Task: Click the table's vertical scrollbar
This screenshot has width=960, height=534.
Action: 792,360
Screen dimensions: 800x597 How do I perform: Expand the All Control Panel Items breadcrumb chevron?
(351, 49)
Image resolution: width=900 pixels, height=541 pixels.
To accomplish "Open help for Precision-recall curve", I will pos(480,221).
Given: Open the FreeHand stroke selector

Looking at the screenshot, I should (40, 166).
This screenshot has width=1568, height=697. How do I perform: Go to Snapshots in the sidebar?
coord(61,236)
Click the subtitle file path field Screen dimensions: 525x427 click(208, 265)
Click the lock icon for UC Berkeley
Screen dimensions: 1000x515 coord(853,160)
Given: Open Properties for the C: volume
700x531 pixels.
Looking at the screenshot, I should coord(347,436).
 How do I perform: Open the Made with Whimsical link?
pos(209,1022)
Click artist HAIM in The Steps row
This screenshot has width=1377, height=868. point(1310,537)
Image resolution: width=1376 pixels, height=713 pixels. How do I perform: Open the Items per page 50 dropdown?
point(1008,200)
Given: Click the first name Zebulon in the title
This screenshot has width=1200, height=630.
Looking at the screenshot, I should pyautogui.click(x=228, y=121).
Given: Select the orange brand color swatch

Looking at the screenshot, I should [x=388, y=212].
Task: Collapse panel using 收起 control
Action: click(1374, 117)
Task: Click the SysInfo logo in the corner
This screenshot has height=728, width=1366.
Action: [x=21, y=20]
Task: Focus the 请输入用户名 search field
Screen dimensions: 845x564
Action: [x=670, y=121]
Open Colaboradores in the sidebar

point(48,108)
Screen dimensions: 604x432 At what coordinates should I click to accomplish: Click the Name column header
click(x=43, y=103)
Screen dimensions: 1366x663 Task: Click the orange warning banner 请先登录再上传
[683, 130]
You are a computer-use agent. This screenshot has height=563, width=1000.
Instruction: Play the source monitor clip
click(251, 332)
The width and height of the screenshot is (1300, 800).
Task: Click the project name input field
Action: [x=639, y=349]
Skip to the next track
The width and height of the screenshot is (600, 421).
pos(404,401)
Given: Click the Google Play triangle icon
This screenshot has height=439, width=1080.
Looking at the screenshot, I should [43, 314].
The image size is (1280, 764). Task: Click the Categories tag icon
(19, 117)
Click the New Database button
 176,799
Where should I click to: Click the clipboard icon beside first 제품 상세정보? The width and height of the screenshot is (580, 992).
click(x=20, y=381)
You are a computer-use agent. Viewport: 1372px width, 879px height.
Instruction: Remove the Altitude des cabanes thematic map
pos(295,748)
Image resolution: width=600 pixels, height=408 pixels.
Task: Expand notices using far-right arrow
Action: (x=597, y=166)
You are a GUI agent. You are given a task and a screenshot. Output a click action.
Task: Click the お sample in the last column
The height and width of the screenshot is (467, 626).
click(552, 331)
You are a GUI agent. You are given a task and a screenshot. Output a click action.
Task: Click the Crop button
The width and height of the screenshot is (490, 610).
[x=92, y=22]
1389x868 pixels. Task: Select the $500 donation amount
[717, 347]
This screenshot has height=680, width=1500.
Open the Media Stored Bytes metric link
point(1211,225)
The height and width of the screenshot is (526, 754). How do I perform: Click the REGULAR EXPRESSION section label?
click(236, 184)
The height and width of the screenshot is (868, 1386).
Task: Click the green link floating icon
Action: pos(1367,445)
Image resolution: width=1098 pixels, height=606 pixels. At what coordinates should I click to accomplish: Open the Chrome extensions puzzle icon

=-=-=-=-=

▶ [EXERCISE GOAL]
Give the data again, exactly.

▶ [EXERCISE RESPONSE]
Task: Click the table's vertical scrollbar
This screenshot has width=960, height=534.
Action: 792,360
Screen dimensions: 800x597 How do I perform: Expand the All Control Panel Items breadcrumb chevron?
(351, 49)
Image resolution: width=900 pixels, height=541 pixels.
To accomplish "Open help for Precision-recall curve", I will pos(480,221).
Given: Open the FreeHand stroke selector

Looking at the screenshot, I should (40, 166).
This screenshot has width=1568, height=697. How do I perform: Go to Snapshots in the sidebar?
coord(61,236)
Click the subtitle file path field Screen dimensions: 525x427 click(208, 265)
Click the lock icon for UC Berkeley
Screen dimensions: 1000x515 coord(853,160)
Given: Open Properties for the C: volume
700x531 pixels.
Looking at the screenshot, I should coord(347,436).
 How do I perform: Open the Made with Whimsical link?
pos(209,1022)
Click artist HAIM in The Steps row
This screenshot has width=1377, height=868. point(1310,537)
Image resolution: width=1376 pixels, height=713 pixels. How do I perform: Open the Items per page 50 dropdown?
point(1008,200)
Given: Click the first name Zebulon in the title
This screenshot has width=1200, height=630.
Looking at the screenshot, I should pyautogui.click(x=228, y=121).
Given: Select the orange brand color swatch

Looking at the screenshot, I should [x=388, y=212].
Task: Collapse panel using 收起 control
Action: click(1374, 117)
Task: Click the SysInfo logo in the corner
This screenshot has height=728, width=1366.
Action: [x=21, y=20]
Task: Focus the 请输入用户名 search field
Screen dimensions: 845x564
Action: [x=670, y=121]
Open Colaboradores in the sidebar

point(48,108)
Screen dimensions: 604x432 At what coordinates should I click to accomplish: Click the Name column header
click(x=43, y=103)
Screen dimensions: 1366x663 Task: Click the orange warning banner 请先登录再上传
[683, 130]
You are a computer-use agent. This screenshot has height=563, width=1000.
Instruction: Play the source monitor clip
click(251, 332)
The width and height of the screenshot is (1300, 800).
Task: Click the project name input field
Action: [x=639, y=349]
Skip to the next track
The width and height of the screenshot is (600, 421).
pos(404,401)
Given: Click the Google Play triangle icon
This screenshot has height=439, width=1080.
Looking at the screenshot, I should [43, 314].
The image size is (1280, 764). Task: Click the Categories tag icon
(19, 117)
Click the New Database button
 176,799
Where should I click to: Click the clipboard icon beside first 제품 상세정보? The width and height of the screenshot is (580, 992).
click(x=20, y=381)
You are a computer-use agent. Viewport: 1372px width, 879px height.
Instruction: Remove the Altitude des cabanes thematic map
pos(295,748)
Image resolution: width=600 pixels, height=408 pixels.
Task: Expand notices using far-right arrow
Action: (x=597, y=166)
You are a GUI agent. You are given a task and a screenshot. Output a click action.
Task: Click the お sample in the last column
The height and width of the screenshot is (467, 626).
click(552, 331)
You are a GUI agent. You are given a task and a screenshot. Output a click action.
Task: Click the Crop button
The width and height of the screenshot is (490, 610).
[x=92, y=22]
1389x868 pixels. Task: Select the $500 donation amount
[717, 347]
This screenshot has height=680, width=1500.
Open the Media Stored Bytes metric link
point(1211,225)
The height and width of the screenshot is (526, 754). How do I perform: Click the REGULAR EXPRESSION section label?
click(236, 184)
The height and width of the screenshot is (868, 1386).
Task: Click the green link floating icon
Action: pos(1367,445)
Image resolution: width=1098 pixels, height=606 pixels. At what coordinates should I click to accomplish: Open the Chrome extensions puzzle icon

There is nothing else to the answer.